_Available data_
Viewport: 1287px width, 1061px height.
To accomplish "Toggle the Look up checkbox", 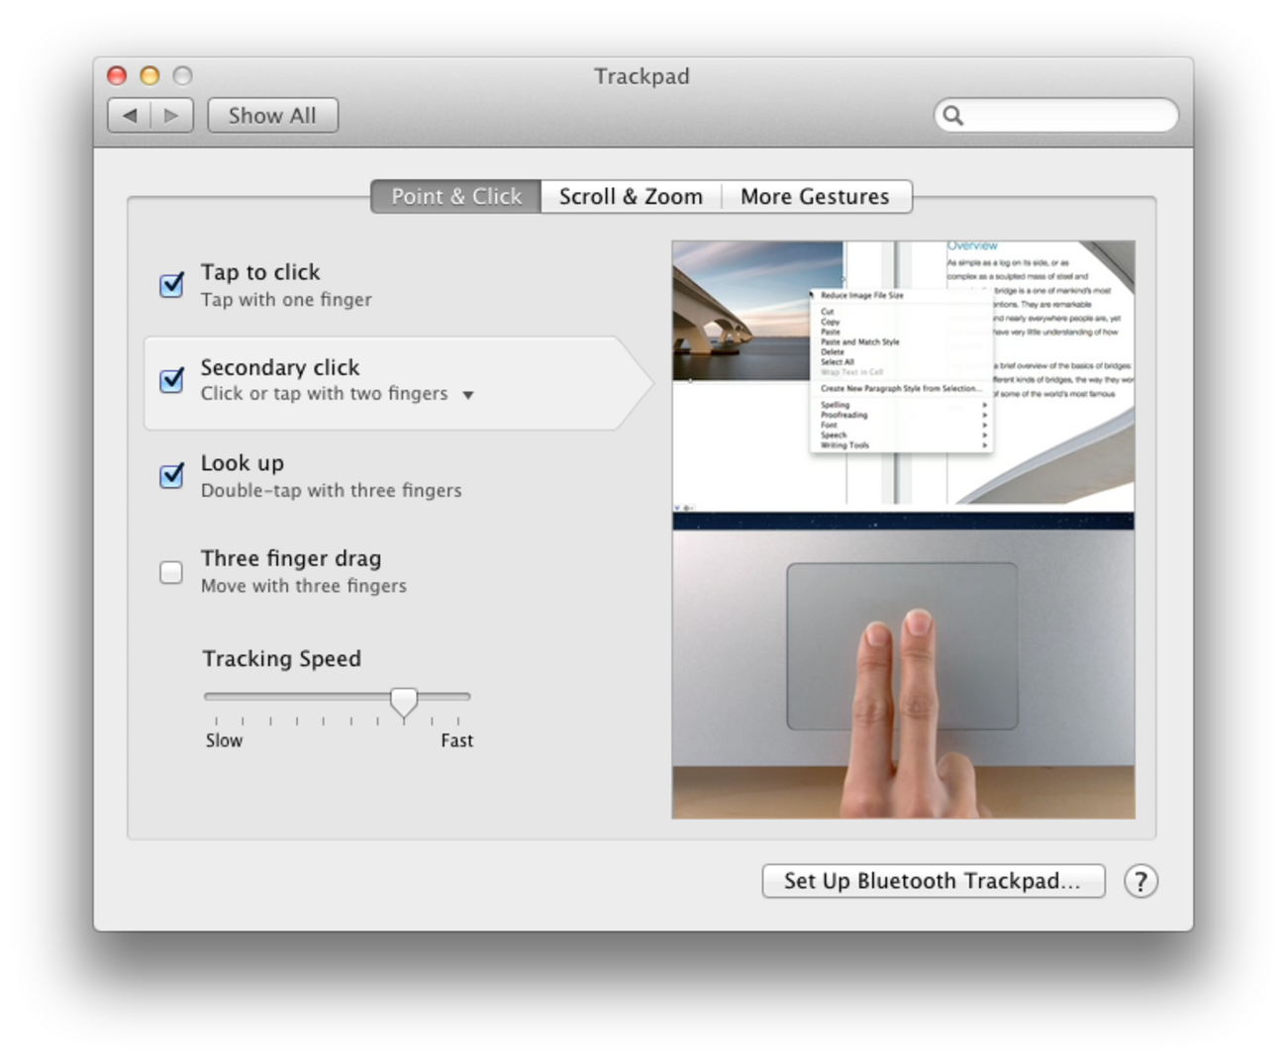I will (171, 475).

--

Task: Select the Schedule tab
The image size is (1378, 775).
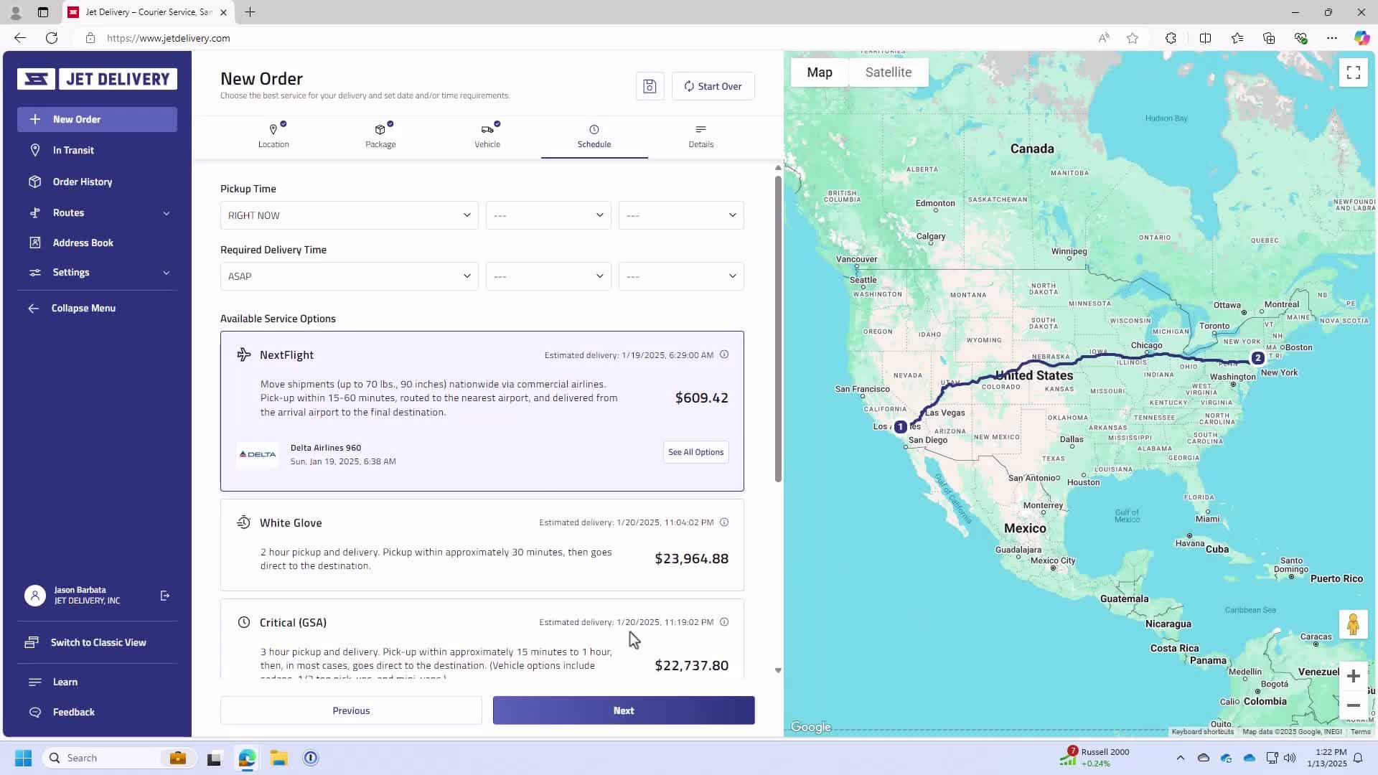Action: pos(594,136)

==

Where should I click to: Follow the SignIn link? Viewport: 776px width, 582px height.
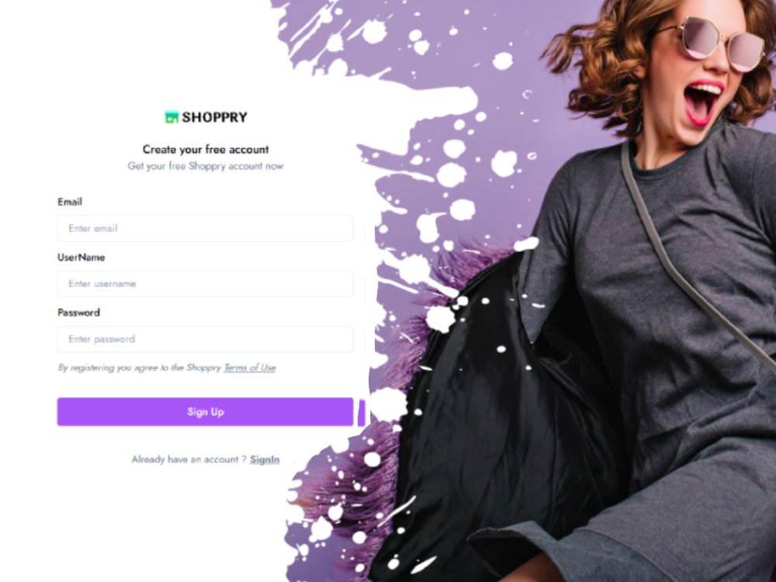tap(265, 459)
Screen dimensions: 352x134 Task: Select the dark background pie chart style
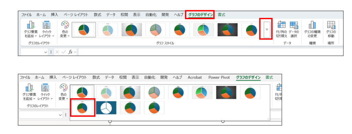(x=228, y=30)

_Directions_
Update the lines from the one with "Task: Select the Schedule tab" to the one with "Action: pos(594,136)", replacing "Schedule" with "Calendar" and leaving everything else unchanged. Give only those lines, without the pictures.

_Full answer_
Task: Select the Calendar tab
The image size is (1378, 775).
Action: pos(594,136)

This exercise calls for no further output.